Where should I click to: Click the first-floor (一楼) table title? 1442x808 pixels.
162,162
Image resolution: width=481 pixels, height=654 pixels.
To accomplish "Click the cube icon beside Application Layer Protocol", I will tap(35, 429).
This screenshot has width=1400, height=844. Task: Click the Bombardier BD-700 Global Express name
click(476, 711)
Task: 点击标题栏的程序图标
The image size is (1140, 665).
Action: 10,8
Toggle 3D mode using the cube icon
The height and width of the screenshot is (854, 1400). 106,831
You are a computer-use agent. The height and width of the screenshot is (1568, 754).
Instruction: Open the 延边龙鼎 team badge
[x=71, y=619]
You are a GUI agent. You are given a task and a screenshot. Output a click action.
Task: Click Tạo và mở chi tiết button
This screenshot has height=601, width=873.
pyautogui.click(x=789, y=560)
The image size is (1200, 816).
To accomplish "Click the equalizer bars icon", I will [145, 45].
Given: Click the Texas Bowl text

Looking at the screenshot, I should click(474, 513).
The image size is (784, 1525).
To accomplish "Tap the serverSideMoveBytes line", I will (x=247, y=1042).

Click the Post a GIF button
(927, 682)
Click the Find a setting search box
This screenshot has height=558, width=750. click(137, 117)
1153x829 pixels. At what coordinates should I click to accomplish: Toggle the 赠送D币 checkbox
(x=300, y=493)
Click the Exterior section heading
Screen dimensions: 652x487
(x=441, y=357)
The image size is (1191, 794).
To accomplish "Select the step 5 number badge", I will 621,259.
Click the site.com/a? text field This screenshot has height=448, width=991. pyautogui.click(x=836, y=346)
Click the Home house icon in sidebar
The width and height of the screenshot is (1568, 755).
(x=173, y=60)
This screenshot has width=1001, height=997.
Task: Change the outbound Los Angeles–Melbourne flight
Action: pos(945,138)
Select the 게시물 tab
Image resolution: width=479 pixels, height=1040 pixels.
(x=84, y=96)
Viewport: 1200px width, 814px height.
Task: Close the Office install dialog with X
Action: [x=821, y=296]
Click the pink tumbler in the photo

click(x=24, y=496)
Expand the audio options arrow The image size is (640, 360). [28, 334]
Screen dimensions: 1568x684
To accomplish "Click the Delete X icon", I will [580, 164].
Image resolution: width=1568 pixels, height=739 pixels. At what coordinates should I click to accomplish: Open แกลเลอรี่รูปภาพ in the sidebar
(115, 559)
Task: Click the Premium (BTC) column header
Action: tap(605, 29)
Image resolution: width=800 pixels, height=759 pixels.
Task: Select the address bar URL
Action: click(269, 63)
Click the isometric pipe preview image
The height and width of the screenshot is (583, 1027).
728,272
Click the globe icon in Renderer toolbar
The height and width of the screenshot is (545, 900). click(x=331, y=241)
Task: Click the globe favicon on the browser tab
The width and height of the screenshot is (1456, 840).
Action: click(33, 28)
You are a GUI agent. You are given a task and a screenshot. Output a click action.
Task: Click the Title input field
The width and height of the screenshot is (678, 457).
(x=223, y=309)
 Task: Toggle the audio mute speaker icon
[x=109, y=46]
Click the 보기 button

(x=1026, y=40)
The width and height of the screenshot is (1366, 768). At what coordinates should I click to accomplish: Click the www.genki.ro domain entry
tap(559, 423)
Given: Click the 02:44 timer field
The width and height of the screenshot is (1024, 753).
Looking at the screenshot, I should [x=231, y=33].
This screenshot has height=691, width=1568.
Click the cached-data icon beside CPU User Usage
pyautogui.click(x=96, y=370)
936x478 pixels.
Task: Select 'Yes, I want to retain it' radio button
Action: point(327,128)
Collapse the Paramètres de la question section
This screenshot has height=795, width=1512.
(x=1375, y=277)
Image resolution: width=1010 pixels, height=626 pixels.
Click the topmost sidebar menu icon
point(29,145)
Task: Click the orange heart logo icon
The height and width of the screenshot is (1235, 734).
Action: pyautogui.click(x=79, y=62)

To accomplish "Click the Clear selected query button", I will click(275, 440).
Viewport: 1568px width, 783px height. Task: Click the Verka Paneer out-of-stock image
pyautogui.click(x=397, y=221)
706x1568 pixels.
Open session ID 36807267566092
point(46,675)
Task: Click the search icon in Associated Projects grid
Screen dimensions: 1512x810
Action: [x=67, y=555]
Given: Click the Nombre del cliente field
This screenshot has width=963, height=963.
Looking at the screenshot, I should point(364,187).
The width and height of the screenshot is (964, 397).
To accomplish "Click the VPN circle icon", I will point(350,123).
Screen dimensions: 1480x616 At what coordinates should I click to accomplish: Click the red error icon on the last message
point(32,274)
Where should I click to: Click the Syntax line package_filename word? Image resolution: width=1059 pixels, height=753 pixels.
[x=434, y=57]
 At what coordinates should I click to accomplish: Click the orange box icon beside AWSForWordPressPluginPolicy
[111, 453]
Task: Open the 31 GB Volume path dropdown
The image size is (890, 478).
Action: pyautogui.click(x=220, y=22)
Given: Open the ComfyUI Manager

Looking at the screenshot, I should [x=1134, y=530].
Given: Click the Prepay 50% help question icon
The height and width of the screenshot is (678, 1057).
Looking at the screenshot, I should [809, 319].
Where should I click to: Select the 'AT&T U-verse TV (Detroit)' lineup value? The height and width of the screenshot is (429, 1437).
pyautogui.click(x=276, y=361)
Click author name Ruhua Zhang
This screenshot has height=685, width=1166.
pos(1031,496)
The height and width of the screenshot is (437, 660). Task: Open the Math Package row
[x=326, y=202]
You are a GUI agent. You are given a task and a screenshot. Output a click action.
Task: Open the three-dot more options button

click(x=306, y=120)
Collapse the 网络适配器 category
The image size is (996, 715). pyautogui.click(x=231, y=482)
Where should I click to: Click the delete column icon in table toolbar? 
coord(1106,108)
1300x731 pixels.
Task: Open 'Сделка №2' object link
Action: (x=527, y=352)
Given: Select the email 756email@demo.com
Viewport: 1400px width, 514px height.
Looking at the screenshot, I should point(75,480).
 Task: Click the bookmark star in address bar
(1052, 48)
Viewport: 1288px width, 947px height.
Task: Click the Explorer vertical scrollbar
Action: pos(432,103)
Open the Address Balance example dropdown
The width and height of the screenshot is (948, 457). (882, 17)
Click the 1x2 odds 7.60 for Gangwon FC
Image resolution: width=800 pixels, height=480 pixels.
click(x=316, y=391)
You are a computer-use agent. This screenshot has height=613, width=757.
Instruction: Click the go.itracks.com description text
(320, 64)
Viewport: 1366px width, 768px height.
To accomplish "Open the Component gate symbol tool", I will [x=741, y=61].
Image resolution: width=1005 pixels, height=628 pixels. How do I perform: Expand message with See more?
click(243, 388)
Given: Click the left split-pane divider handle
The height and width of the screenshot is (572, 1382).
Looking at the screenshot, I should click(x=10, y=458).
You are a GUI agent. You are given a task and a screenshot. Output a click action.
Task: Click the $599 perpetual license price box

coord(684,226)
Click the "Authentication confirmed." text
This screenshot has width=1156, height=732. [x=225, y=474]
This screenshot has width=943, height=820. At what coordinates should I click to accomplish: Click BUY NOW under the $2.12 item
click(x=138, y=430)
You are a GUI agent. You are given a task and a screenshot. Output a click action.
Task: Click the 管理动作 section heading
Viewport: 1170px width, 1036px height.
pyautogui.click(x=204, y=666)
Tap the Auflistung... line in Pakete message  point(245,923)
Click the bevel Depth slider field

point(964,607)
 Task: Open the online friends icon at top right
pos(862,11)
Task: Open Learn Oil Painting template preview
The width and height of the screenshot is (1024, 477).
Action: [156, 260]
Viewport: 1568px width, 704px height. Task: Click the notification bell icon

+ + + +

◆ **DIRECTIONS FOR THIS TASK**:
Retype each record above so that every word stays exactly the same.

◆ **PROBLEM SOLUTION**:
Where should I click to: Click the first-floor (一楼) table title? 1442x808 pixels.
162,162
Image resolution: width=481 pixels, height=654 pixels.
To accomplish "Click the cube icon beside Application Layer Protocol", I will tap(35, 429).
This screenshot has width=1400, height=844. Task: Click the Bombardier BD-700 Global Express name
click(476, 711)
Task: 点击标题栏的程序图标
The image size is (1140, 665).
Action: 10,8
Toggle 3D mode using the cube icon
The height and width of the screenshot is (854, 1400). 106,831
You are a computer-use agent. The height and width of the screenshot is (1568, 754).
Instruction: Open the 延边龙鼎 team badge
[x=71, y=619]
You are a GUI agent. You are given a task and a screenshot. Output a click action.
Task: Click Tạo và mở chi tiết button
This screenshot has height=601, width=873.
pyautogui.click(x=789, y=560)
The image size is (1200, 816).
To accomplish "Click the equalizer bars icon", I will [145, 45].
Given: Click the Texas Bowl text

Looking at the screenshot, I should click(474, 513).
The image size is (784, 1525).
To accomplish "Tap the serverSideMoveBytes line", I will (x=247, y=1042).

Click the Post a GIF button
(927, 682)
Click the Find a setting search box
This screenshot has height=558, width=750. click(137, 117)
1153x829 pixels. At what coordinates should I click to accomplish: Toggle the 赠送D币 checkbox
(x=300, y=493)
Click the Exterior section heading
Screen dimensions: 652x487
(x=441, y=357)
The image size is (1191, 794).
To accomplish "Select the step 5 number badge", I will 621,259.
Click the site.com/a? text field This screenshot has height=448, width=991. pyautogui.click(x=836, y=346)
Click the Home house icon in sidebar
The width and height of the screenshot is (1568, 755).
(x=173, y=60)
This screenshot has width=1001, height=997.
Task: Change the outbound Los Angeles–Melbourne flight
Action: pos(945,138)
Select the 게시물 tab
Image resolution: width=479 pixels, height=1040 pixels.
(x=84, y=96)
Viewport: 1200px width, 814px height.
Task: Close the Office install dialog with X
Action: [x=821, y=296]
Click the pink tumbler in the photo

click(x=24, y=496)
Expand the audio options arrow The image size is (640, 360). [28, 334]
Screen dimensions: 1568x684
To accomplish "Click the Delete X icon", I will [580, 164].
Image resolution: width=1568 pixels, height=739 pixels. At what coordinates should I click to accomplish: Open แกลเลอรี่รูปภาพ in the sidebar
(115, 559)
Task: Click the Premium (BTC) column header
Action: tap(605, 29)
Image resolution: width=800 pixels, height=759 pixels.
Task: Select the address bar URL
Action: click(269, 63)
Click the isometric pipe preview image
The height and width of the screenshot is (583, 1027).
728,272
Click the globe icon in Renderer toolbar
The height and width of the screenshot is (545, 900). click(x=331, y=241)
Task: Click the globe favicon on the browser tab
The width and height of the screenshot is (1456, 840).
Action: click(33, 28)
You are a GUI agent. You are given a task and a screenshot. Output a click action.
Task: Click the Title input field
The width and height of the screenshot is (678, 457).
(x=223, y=309)
 Task: Toggle the audio mute speaker icon
[x=109, y=46]
Click the 보기 button

(x=1026, y=40)
The width and height of the screenshot is (1366, 768). At what coordinates should I click to accomplish: Click the www.genki.ro domain entry
tap(559, 423)
Given: Click the 02:44 timer field
The width and height of the screenshot is (1024, 753).
Looking at the screenshot, I should [x=231, y=33].
This screenshot has height=691, width=1568.
Click the cached-data icon beside CPU User Usage
pyautogui.click(x=96, y=370)
936x478 pixels.
Task: Select 'Yes, I want to retain it' radio button
Action: point(327,128)
Collapse the Paramètres de la question section
This screenshot has height=795, width=1512.
(x=1375, y=277)
Image resolution: width=1010 pixels, height=626 pixels.
Click the topmost sidebar menu icon
point(29,145)
Task: Click the orange heart logo icon
The height and width of the screenshot is (1235, 734).
Action: pyautogui.click(x=79, y=62)

To accomplish "Click the Clear selected query button", I will click(275, 440).
Viewport: 1568px width, 783px height. Task: Click the Verka Paneer out-of-stock image
pyautogui.click(x=397, y=221)
706x1568 pixels.
Open session ID 36807267566092
point(46,675)
Task: Click the search icon in Associated Projects grid
Screen dimensions: 1512x810
Action: [x=67, y=555]
Given: Click the Nombre del cliente field
This screenshot has width=963, height=963.
Looking at the screenshot, I should point(364,187).
The width and height of the screenshot is (964, 397).
To accomplish "Click the VPN circle icon", I will point(350,123).
Screen dimensions: 1480x616 At what coordinates should I click to accomplish: Click the red error icon on the last message
point(32,274)
Where should I click to: Click the Syntax line package_filename word? Image resolution: width=1059 pixels, height=753 pixels.
[x=434, y=57]
 At what coordinates should I click to accomplish: Click the orange box icon beside AWSForWordPressPluginPolicy
[111, 453]
Task: Open the 31 GB Volume path dropdown
The image size is (890, 478).
Action: pyautogui.click(x=220, y=22)
Given: Open the ComfyUI Manager

Looking at the screenshot, I should [x=1134, y=530].
Given: Click the Prepay 50% help question icon
The height and width of the screenshot is (678, 1057).
Looking at the screenshot, I should [809, 319].
Where should I click to: Select the 'AT&T U-verse TV (Detroit)' lineup value? The height and width of the screenshot is (429, 1437).
pyautogui.click(x=276, y=361)
Click author name Ruhua Zhang
This screenshot has height=685, width=1166.
pos(1031,496)
The height and width of the screenshot is (437, 660). Task: Open the Math Package row
[x=326, y=202]
You are a GUI agent. You are given a task and a screenshot. Output a click action.
Task: Open the three-dot more options button

click(x=306, y=120)
Collapse the 网络适配器 category
The image size is (996, 715). pyautogui.click(x=231, y=482)
Where should I click to: Click the delete column icon in table toolbar? 
coord(1106,108)
1300x731 pixels.
Task: Open 'Сделка №2' object link
Action: (x=527, y=352)
Given: Select the email 756email@demo.com
Viewport: 1400px width, 514px height.
Looking at the screenshot, I should point(75,480).
 Task: Click the bookmark star in address bar
(1052, 48)
Viewport: 1288px width, 947px height.
Task: Click the Explorer vertical scrollbar
Action: pos(432,103)
Open the Address Balance example dropdown
The width and height of the screenshot is (948, 457). (882, 17)
Click the 1x2 odds 7.60 for Gangwon FC
Image resolution: width=800 pixels, height=480 pixels.
click(x=316, y=391)
You are a computer-use agent. This screenshot has height=613, width=757.
Instruction: Click the go.itracks.com description text
(320, 64)
Viewport: 1366px width, 768px height.
To accomplish "Open the Component gate symbol tool", I will [x=741, y=61].
Image resolution: width=1005 pixels, height=628 pixels. How do I perform: Expand message with See more?
click(243, 388)
Given: Click the left split-pane divider handle
The height and width of the screenshot is (572, 1382).
Looking at the screenshot, I should click(x=10, y=458).
You are a GUI agent. You are given a task and a screenshot. Output a click action.
Task: Click the $599 perpetual license price box

coord(684,226)
Click the "Authentication confirmed." text
This screenshot has width=1156, height=732. [x=225, y=474]
This screenshot has width=943, height=820. At what coordinates should I click to accomplish: Click BUY NOW under the $2.12 item
click(x=138, y=430)
You are a GUI agent. You are given a task and a screenshot. Output a click action.
Task: Click the 管理动作 section heading
Viewport: 1170px width, 1036px height.
pyautogui.click(x=204, y=666)
Tap the Auflistung... line in Pakete message  point(245,923)
Click the bevel Depth slider field

point(964,607)
 Task: Open the online friends icon at top right
pos(862,11)
Task: Open Learn Oil Painting template preview
The width and height of the screenshot is (1024, 477).
Action: [156, 260]
Viewport: 1568px width, 704px height. Task: Click the notification bell icon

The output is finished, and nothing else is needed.